Porter concludes “eclectic styles now mirror cross-cultural influences as well as a confusing globalism dominated by market forces. Fragmentary, episodic, and ambiguous, the poems of Ossian may still offer a channel for composers in these tumultuous, unsettling times.” (p.292)  Future work that uses Porter’s survey as a jumping off point might think about how the wide-ranging examples he curates might also illustrate various post-colonial responses to the challenges presented by colonising hegemonic identities.  Macpherson’s curious mixture of Whig modernism with Jacobite nostalgia finds echoes in subsequent musical Ossianic meditations which combine a wish to preserve residual identities and values alongside a drive to change.  The heart of the issue is this.  Macpherson’s nostalgic positing of a unified epic connected with 18th century post-Culloden search for unified Scottish identity.  The fault lines between past and future puzzled his contemporaries, his successors, and continue to challenge composers.  As Porter himself asks, ‘whose music is this’? (p,303).  To which we might want to explore ‘who’ is being addressed by this body of work.

Further reading

  • Howard Gaskill, The Poems of Ossian and Related Works: James Macpherson (Edinburgh: Edinburgh University Press, 2022).  A new edition of all of Macpherson’s Ossianic poetry – Fragments of Ancient Poetry, Fingal and Tempora, and his essays, along with Hugh Blair’s Critical Dissertation on the Poems of Ossian.  Core use of 1765 collected works edition with comparison of later editions and a glossary of Ossianic names.

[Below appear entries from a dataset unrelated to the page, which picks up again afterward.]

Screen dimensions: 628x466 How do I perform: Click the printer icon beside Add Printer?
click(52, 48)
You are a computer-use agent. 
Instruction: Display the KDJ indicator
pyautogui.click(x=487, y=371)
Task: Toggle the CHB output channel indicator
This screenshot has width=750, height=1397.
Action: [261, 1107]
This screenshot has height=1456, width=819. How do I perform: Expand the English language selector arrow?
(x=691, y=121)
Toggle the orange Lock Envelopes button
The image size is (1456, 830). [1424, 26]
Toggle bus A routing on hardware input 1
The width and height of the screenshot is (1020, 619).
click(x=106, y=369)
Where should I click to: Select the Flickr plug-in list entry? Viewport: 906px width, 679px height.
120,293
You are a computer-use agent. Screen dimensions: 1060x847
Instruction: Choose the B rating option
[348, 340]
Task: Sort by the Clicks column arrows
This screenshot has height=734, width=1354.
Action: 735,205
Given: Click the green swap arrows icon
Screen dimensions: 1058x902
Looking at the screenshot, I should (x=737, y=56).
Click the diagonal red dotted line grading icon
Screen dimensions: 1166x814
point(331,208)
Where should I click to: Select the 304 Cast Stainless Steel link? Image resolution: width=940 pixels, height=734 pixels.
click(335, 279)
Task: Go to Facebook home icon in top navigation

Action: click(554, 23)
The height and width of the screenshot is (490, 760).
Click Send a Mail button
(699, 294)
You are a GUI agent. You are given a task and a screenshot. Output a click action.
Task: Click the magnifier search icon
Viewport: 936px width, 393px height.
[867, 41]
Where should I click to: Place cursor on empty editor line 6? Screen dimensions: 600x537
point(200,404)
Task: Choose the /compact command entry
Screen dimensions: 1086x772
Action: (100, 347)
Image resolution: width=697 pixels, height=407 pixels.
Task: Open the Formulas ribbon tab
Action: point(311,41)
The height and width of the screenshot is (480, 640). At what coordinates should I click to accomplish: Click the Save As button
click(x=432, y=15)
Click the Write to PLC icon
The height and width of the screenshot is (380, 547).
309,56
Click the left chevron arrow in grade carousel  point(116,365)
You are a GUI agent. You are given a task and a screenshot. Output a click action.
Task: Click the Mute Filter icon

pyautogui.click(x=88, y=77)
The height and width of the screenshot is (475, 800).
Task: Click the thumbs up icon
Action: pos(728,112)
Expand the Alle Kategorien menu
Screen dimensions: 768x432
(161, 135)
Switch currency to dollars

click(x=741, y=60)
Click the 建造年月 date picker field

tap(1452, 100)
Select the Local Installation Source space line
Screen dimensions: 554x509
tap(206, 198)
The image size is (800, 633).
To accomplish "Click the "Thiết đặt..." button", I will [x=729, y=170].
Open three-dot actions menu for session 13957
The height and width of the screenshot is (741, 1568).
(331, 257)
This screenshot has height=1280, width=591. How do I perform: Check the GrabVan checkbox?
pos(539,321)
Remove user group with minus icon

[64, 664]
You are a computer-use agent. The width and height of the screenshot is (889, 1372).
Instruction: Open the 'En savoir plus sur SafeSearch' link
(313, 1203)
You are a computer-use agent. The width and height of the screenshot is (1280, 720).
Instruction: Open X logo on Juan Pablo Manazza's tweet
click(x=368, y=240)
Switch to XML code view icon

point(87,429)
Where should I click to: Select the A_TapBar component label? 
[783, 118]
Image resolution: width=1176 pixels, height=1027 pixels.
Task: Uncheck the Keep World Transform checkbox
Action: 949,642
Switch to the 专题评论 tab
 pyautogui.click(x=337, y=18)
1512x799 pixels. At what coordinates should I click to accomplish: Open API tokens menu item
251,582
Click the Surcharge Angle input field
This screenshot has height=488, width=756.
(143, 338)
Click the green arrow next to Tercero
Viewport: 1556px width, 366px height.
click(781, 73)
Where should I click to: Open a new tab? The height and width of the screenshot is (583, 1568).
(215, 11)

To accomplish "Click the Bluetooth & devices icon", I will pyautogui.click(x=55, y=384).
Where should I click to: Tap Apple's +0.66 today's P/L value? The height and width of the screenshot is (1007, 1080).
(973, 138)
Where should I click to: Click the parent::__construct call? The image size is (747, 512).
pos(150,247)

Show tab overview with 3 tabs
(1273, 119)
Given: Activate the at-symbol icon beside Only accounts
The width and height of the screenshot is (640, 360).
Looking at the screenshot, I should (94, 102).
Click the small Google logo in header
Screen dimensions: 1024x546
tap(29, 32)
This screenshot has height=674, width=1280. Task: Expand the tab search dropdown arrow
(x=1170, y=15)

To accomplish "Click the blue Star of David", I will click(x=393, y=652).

  • Howard Gaskill (ed.), Ossian Revisited (Edinburgh: Edinburgh University Press, 1990) – Macpherson’s influence on a range of influential thinkers and writers, and Macpherson’s own sense of the destruction of Gaelic culture post-1746.
  • Dafydd Moore (ed.), The International Companion to James Macpherson and the Poems of Ossian (London: Association for Scottish Literary Studies, 2017) – multi-authored essays discuss Macpherson’s correspondence, the Gaelic contexts, Romantic constructions of Scottish nationalism, Ossianic influence across literature and art.
  • Fiona J. Stafford, The Sublime Savage: A Study of James Macpherson and the Poems of Ossian (Edinburgh University Press, 1988).  Biography discussing Macpherson’s place between Gaelic culture and the place of epic poetry within neoclassical 18th century culture.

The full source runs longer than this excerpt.